Aim of the exercise ::
Reproduce, unchanged, every line of the rows from the line containing "Launch System Preferences" through the last line of the rows.

━━━ Input data ━━━

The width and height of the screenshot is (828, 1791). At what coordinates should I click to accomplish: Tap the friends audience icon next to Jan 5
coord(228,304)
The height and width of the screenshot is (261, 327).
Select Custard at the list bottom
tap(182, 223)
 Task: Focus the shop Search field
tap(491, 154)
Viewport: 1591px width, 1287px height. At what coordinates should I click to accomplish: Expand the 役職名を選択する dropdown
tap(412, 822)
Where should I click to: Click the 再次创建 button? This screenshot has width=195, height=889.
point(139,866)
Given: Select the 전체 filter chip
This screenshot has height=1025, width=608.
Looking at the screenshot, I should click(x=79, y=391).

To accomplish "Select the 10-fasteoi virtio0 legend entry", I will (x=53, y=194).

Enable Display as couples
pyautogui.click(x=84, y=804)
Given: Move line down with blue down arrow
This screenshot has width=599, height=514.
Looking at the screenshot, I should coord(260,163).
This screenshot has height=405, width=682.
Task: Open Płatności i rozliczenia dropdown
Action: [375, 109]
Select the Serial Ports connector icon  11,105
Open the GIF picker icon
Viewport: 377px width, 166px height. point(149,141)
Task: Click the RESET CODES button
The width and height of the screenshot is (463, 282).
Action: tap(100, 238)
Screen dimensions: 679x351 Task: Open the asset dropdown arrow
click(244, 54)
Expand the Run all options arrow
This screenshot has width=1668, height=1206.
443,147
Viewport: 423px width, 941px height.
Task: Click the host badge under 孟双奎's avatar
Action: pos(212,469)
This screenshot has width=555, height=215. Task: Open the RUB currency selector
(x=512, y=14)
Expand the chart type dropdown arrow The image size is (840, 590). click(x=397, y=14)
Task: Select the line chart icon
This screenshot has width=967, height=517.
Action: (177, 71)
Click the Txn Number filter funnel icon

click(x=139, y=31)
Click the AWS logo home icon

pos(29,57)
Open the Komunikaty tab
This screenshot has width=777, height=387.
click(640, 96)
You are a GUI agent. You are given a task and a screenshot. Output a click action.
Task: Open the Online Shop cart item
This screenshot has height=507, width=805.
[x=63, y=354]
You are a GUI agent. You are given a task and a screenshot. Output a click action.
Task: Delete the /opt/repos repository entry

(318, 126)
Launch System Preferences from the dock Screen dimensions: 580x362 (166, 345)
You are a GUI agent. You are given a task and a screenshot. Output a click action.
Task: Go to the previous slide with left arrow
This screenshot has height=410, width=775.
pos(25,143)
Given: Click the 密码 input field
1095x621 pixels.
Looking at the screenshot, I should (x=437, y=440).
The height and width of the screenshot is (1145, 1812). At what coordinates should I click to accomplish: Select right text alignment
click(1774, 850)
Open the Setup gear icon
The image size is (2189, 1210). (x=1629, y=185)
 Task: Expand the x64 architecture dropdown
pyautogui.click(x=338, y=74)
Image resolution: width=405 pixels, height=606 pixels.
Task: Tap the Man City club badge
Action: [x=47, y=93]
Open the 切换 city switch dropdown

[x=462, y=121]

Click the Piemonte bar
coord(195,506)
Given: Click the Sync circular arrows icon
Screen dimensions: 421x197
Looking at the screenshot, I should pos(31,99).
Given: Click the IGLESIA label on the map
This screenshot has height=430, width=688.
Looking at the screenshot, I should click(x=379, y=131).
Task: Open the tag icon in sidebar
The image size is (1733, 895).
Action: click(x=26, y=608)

━━━

Worked solution ::
Launch System Preferences from the dock Screen dimensions: 580x362 (166, 345)
You are a GUI agent. You are given a task and a screenshot. Output a click action.
Task: Go to the previous slide with left arrow
This screenshot has height=410, width=775.
pos(25,143)
Given: Click the 密码 input field
1095x621 pixels.
Looking at the screenshot, I should (x=437, y=440).
The height and width of the screenshot is (1145, 1812). At what coordinates should I click to accomplish: Select right text alignment
click(1774, 850)
Open the Setup gear icon
The image size is (2189, 1210). (x=1629, y=185)
 Task: Expand the x64 architecture dropdown
pyautogui.click(x=338, y=74)
Image resolution: width=405 pixels, height=606 pixels.
Task: Tap the Man City club badge
Action: [x=47, y=93]
Open the 切换 city switch dropdown

[x=462, y=121]

Click the Piemonte bar
coord(195,506)
Given: Click the Sync circular arrows icon
Screen dimensions: 421x197
Looking at the screenshot, I should pos(31,99).
Given: Click the IGLESIA label on the map
This screenshot has height=430, width=688.
Looking at the screenshot, I should click(x=379, y=131).
Task: Open the tag icon in sidebar
The image size is (1733, 895).
Action: click(x=26, y=608)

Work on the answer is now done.